EXERCISE INSTRUCTIONS:
Only the lines below starting at the one that contains "Select the Affiliate program panel title" and ending at the one that contains "Given: Select the SINGLE-CORE tab" are to be reproduced, exactly and with both ends kept.

RECORDS TO PROCESS:
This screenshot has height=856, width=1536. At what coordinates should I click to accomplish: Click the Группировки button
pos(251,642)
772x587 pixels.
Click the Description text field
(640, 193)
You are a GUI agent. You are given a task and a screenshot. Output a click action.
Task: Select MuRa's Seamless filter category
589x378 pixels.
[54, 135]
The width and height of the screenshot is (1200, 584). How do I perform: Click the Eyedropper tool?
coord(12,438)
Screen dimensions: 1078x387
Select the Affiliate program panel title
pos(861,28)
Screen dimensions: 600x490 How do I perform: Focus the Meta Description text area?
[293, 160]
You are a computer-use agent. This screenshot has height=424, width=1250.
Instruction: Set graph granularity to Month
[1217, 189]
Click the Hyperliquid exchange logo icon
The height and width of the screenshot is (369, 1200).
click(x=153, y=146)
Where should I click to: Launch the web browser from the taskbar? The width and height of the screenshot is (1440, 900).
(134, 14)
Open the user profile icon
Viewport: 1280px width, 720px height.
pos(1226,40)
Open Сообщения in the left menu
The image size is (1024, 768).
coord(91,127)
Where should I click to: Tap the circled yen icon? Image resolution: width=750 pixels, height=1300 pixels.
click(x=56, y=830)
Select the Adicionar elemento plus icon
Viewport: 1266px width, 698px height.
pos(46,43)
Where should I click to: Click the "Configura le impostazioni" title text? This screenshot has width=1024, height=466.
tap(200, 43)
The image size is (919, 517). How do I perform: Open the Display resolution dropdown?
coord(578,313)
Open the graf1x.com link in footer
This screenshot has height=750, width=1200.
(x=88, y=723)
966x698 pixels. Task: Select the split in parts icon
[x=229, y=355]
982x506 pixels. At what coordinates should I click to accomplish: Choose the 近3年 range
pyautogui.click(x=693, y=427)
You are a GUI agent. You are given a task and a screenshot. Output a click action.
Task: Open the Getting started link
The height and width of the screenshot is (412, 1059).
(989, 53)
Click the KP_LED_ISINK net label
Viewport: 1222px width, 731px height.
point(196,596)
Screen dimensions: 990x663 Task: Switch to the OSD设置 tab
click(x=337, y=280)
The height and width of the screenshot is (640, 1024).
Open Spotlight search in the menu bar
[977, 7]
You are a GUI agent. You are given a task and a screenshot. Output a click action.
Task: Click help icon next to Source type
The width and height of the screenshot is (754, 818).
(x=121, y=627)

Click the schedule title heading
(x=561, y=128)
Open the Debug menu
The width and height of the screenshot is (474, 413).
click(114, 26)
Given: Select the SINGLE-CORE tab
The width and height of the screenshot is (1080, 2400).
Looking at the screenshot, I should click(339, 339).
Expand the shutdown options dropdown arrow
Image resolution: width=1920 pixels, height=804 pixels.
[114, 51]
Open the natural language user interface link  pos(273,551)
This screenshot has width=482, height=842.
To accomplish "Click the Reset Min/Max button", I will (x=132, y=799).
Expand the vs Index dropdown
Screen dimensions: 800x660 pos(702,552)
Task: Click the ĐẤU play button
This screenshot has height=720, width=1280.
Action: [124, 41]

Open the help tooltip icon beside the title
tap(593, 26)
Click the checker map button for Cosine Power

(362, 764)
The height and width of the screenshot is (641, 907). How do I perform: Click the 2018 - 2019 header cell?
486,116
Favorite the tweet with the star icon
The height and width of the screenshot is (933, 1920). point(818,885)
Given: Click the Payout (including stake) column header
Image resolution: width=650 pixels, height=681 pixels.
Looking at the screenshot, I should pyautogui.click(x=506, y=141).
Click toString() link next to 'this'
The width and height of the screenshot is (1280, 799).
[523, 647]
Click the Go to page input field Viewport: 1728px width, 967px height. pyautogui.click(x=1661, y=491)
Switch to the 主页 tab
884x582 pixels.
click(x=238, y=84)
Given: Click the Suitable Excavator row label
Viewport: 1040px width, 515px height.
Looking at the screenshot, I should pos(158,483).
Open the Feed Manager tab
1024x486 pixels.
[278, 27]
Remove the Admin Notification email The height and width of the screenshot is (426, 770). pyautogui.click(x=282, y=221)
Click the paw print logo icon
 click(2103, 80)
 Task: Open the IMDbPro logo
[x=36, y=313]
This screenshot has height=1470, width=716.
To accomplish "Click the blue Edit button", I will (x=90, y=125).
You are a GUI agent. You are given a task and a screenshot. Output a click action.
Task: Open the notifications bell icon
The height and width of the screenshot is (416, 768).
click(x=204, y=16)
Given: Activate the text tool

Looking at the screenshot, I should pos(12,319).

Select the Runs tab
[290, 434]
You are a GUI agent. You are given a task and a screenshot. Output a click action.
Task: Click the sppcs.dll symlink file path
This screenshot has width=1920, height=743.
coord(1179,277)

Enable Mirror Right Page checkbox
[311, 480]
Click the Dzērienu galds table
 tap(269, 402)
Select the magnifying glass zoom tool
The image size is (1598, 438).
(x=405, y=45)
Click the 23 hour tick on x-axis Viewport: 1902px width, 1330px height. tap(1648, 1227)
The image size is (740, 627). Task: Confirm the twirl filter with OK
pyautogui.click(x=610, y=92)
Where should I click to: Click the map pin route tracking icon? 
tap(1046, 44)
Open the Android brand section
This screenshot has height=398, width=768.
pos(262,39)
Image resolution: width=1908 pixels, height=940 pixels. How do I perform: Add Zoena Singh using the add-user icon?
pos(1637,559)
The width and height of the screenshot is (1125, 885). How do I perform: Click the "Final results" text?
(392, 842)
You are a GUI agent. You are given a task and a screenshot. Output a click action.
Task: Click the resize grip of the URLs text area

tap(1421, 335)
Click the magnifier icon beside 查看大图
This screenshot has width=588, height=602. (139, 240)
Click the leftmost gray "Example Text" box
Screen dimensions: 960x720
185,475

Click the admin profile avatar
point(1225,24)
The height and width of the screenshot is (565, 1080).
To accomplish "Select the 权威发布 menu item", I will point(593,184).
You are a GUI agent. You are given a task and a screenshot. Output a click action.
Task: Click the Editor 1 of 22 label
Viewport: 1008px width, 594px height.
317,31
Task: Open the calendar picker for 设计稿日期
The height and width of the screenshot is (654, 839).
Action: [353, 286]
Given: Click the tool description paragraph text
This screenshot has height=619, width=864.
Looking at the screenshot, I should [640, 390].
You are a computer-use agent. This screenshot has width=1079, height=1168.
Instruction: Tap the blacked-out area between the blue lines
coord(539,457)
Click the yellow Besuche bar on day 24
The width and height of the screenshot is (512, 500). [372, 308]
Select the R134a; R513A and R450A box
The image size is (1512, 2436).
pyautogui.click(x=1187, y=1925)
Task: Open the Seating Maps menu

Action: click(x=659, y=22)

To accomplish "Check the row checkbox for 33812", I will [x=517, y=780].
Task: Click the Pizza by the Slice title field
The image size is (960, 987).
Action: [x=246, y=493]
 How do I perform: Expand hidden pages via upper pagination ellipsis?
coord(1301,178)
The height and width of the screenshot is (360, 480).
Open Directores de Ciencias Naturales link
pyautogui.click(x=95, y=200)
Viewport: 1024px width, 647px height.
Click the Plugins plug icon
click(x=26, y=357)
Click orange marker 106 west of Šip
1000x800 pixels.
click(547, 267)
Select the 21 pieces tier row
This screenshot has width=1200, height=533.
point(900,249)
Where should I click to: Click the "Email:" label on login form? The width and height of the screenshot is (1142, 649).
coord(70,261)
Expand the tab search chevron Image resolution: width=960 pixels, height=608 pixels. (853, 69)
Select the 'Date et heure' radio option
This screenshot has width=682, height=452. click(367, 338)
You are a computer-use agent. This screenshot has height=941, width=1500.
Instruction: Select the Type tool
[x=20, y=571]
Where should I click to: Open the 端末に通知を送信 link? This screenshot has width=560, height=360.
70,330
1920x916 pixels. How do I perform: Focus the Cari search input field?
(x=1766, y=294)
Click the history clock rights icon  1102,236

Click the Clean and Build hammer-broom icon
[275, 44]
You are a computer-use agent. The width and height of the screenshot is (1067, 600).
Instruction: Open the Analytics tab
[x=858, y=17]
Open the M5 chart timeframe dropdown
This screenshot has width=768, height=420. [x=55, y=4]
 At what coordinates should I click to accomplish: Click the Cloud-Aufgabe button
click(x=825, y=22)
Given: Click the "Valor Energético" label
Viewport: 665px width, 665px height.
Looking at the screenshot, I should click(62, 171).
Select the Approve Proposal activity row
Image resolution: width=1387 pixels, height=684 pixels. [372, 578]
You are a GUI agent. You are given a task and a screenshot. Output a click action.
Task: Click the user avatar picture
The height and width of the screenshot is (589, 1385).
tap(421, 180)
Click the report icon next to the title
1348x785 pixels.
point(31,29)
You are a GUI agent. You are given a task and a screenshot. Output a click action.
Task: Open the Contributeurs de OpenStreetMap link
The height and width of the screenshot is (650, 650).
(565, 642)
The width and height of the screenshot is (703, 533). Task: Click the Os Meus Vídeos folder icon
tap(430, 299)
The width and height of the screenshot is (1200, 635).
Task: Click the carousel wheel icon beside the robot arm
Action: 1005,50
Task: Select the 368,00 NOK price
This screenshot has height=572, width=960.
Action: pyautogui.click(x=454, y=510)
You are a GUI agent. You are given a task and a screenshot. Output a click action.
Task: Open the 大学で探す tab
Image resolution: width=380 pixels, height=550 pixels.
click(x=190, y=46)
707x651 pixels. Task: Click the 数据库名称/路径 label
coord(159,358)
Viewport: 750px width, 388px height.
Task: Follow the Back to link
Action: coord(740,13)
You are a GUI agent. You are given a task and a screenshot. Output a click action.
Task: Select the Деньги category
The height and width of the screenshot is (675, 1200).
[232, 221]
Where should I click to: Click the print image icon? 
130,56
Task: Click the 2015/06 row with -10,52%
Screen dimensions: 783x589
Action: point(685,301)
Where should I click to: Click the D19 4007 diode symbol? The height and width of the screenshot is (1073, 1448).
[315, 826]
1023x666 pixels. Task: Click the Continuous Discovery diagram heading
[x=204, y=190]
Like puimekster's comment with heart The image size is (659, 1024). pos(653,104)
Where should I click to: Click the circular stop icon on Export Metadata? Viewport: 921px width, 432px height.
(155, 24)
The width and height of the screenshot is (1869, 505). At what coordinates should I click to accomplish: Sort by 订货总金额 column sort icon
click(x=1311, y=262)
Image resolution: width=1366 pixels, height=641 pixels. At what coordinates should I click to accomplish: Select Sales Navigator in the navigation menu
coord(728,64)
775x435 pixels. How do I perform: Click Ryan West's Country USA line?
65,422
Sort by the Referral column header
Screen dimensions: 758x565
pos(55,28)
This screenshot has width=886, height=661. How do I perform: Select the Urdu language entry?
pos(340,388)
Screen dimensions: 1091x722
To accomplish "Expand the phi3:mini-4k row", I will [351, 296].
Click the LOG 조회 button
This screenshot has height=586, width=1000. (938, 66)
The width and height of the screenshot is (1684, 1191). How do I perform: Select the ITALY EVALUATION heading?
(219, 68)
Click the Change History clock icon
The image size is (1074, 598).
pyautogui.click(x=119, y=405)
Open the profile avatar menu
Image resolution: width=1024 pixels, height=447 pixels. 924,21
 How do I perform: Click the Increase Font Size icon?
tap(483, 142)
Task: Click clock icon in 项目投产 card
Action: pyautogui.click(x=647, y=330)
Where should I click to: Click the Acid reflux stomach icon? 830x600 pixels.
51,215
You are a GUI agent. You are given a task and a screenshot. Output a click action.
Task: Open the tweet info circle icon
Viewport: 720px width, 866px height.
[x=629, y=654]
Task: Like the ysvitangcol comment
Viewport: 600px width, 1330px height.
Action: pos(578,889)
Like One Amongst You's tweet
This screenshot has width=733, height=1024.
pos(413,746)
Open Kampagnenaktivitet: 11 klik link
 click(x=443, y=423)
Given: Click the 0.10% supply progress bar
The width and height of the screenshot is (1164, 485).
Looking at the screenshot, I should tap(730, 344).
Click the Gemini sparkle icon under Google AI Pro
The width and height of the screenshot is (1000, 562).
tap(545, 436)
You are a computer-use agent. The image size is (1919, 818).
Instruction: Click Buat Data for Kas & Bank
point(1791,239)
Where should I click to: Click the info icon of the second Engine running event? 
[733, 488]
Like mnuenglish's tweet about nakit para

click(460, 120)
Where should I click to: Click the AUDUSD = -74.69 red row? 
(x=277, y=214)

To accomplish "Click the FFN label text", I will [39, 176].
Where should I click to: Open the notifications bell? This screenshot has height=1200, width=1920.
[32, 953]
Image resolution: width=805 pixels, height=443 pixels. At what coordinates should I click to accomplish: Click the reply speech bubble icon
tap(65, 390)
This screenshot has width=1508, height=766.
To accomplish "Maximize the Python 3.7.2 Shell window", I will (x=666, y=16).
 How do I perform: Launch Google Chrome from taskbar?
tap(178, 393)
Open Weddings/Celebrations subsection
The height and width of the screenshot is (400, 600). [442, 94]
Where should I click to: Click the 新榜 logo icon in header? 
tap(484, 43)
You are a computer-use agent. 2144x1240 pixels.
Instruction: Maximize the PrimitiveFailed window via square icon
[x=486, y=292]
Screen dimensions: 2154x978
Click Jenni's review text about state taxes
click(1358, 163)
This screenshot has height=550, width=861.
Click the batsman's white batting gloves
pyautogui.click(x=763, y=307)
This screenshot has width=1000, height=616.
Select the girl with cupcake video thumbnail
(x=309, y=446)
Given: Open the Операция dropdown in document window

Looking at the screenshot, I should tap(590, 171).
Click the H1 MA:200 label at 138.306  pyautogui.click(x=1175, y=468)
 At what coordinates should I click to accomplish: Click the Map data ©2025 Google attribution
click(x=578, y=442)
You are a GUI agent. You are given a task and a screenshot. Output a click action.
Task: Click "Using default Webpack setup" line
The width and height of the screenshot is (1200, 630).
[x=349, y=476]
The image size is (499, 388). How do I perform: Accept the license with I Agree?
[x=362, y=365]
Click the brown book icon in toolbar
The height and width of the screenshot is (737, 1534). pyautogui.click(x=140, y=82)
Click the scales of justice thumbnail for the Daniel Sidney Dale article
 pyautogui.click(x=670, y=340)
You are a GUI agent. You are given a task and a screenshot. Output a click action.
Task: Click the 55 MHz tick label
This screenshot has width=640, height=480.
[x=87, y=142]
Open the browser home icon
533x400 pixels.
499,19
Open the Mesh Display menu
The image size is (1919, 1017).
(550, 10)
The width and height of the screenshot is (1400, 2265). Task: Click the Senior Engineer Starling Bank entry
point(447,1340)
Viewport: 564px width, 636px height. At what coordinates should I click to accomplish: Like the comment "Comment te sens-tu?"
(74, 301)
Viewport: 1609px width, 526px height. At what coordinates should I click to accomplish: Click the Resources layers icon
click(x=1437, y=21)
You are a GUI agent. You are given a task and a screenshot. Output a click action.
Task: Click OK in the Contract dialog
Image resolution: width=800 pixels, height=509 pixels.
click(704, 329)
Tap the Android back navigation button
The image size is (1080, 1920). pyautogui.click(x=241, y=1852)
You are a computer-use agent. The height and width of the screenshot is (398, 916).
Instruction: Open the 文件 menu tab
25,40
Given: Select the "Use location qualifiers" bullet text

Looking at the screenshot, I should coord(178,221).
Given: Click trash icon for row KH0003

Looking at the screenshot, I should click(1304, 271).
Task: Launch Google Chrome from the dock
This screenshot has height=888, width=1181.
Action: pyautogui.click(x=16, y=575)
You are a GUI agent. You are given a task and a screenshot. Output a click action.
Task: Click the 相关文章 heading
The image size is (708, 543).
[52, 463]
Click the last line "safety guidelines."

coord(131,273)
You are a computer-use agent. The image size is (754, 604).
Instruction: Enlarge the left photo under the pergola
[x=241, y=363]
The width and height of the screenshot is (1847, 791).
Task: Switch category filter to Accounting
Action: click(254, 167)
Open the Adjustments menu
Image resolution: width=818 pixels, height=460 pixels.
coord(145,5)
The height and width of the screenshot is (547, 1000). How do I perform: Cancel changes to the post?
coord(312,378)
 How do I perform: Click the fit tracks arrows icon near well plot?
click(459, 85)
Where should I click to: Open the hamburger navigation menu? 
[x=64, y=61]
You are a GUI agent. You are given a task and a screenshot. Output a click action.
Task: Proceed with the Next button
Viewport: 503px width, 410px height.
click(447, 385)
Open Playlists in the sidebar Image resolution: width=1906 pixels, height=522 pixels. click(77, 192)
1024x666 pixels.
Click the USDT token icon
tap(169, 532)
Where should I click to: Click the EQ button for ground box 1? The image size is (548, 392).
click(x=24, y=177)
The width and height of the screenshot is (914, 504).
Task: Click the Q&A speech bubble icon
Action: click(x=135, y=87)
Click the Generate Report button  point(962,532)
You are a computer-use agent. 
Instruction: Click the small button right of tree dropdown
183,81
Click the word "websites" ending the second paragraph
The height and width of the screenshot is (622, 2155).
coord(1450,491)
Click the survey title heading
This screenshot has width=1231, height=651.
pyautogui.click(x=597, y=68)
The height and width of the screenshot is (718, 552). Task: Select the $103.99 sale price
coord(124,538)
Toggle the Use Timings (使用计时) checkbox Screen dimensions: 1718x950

SOLUTION FOR THIS EXERCISE:
Select the Affiliate program panel title
pos(861,28)
Screen dimensions: 600x490 How do I perform: Focus the Meta Description text area?
[293, 160]
You are a computer-use agent. This screenshot has height=424, width=1250.
Instruction: Set graph granularity to Month
[1217, 189]
Click the Hyperliquid exchange logo icon
The height and width of the screenshot is (369, 1200).
click(x=153, y=146)
Where should I click to: Launch the web browser from the taskbar? The width and height of the screenshot is (1440, 900).
(134, 14)
Open the user profile icon
Viewport: 1280px width, 720px height.
pos(1226,40)
Open Сообщения in the left menu
The image size is (1024, 768).
coord(91,127)
Where should I click to: Tap the circled yen icon? Image resolution: width=750 pixels, height=1300 pixels.
click(x=56, y=830)
Select the Adicionar elemento plus icon
Viewport: 1266px width, 698px height.
pos(46,43)
Where should I click to: Click the "Configura le impostazioni" title text? This screenshot has width=1024, height=466.
tap(200, 43)
The image size is (919, 517). How do I perform: Open the Display resolution dropdown?
coord(578,313)
Open the graf1x.com link in footer
This screenshot has height=750, width=1200.
(x=88, y=723)
966x698 pixels. Task: Select the split in parts icon
[x=229, y=355]
982x506 pixels. At what coordinates should I click to accomplish: Choose the 近3年 range
pyautogui.click(x=693, y=427)
You are a GUI agent. You are given a task and a screenshot. Output a click action.
Task: Open the Getting started link
The height and width of the screenshot is (412, 1059).
(989, 53)
Click the KP_LED_ISINK net label
Viewport: 1222px width, 731px height.
point(196,596)
Screen dimensions: 990x663 Task: Switch to the OSD设置 tab
click(x=337, y=280)
The height and width of the screenshot is (640, 1024).
Open Spotlight search in the menu bar
[977, 7]
You are a GUI agent. You are given a task and a screenshot. Output a click action.
Task: Click help icon next to Source type
The width and height of the screenshot is (754, 818).
(x=121, y=627)

Click the schedule title heading
(x=561, y=128)
Open the Debug menu
The width and height of the screenshot is (474, 413).
click(114, 26)
Given: Select the SINGLE-CORE tab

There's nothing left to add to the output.